• Dataset entries:
==========
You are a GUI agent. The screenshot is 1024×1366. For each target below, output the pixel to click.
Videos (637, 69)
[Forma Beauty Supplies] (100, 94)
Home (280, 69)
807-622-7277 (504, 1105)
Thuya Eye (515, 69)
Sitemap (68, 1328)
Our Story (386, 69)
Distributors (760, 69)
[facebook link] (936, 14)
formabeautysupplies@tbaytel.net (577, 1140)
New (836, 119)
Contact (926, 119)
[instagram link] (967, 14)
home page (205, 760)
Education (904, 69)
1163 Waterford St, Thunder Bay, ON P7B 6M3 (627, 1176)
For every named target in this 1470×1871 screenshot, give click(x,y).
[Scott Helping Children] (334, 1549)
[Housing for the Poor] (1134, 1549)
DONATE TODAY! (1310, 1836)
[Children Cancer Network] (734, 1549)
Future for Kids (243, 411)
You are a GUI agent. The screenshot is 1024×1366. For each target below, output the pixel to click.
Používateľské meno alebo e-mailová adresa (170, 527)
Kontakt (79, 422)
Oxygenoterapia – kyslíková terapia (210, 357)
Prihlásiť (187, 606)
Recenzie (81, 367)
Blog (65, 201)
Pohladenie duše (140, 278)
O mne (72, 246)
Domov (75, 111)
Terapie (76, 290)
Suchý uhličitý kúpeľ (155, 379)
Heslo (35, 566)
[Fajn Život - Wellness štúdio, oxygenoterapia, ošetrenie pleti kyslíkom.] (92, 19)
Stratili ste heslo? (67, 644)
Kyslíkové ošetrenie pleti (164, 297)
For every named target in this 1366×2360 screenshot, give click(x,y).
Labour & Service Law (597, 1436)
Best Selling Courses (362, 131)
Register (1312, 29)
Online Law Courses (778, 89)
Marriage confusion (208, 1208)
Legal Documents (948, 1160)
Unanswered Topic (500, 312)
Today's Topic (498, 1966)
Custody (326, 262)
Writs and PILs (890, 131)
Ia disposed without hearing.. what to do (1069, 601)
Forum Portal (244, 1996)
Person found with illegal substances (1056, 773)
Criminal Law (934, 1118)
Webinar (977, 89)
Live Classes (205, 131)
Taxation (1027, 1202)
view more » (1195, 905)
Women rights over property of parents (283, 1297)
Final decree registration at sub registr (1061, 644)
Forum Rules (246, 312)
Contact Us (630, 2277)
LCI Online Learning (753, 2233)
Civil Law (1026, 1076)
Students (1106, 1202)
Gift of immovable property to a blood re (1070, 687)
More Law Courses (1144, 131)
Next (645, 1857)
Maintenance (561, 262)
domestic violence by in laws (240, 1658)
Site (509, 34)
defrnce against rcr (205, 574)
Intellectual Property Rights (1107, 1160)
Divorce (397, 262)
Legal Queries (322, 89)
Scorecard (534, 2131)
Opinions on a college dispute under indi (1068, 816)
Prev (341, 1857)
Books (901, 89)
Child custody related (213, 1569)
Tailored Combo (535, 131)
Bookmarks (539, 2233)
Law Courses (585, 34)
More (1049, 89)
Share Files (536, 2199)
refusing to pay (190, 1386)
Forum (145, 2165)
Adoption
==========
• Activity:
Above are the records. Copy the lines beginning at the one that has "Best Selling Courses (362, 131)" and ending with the one that has "Forum Portal (244, 1996)", unchanged.

• Finished task:
Best Selling Courses (362, 131)
Register (1312, 29)
Online Law Courses (778, 89)
Marriage confusion (208, 1208)
Legal Documents (948, 1160)
Unanswered Topic (500, 312)
Today's Topic (498, 1966)
Custody (326, 262)
Writs and PILs (890, 131)
Ia disposed without hearing.. what to do (1069, 601)
Forum Portal (244, 1996)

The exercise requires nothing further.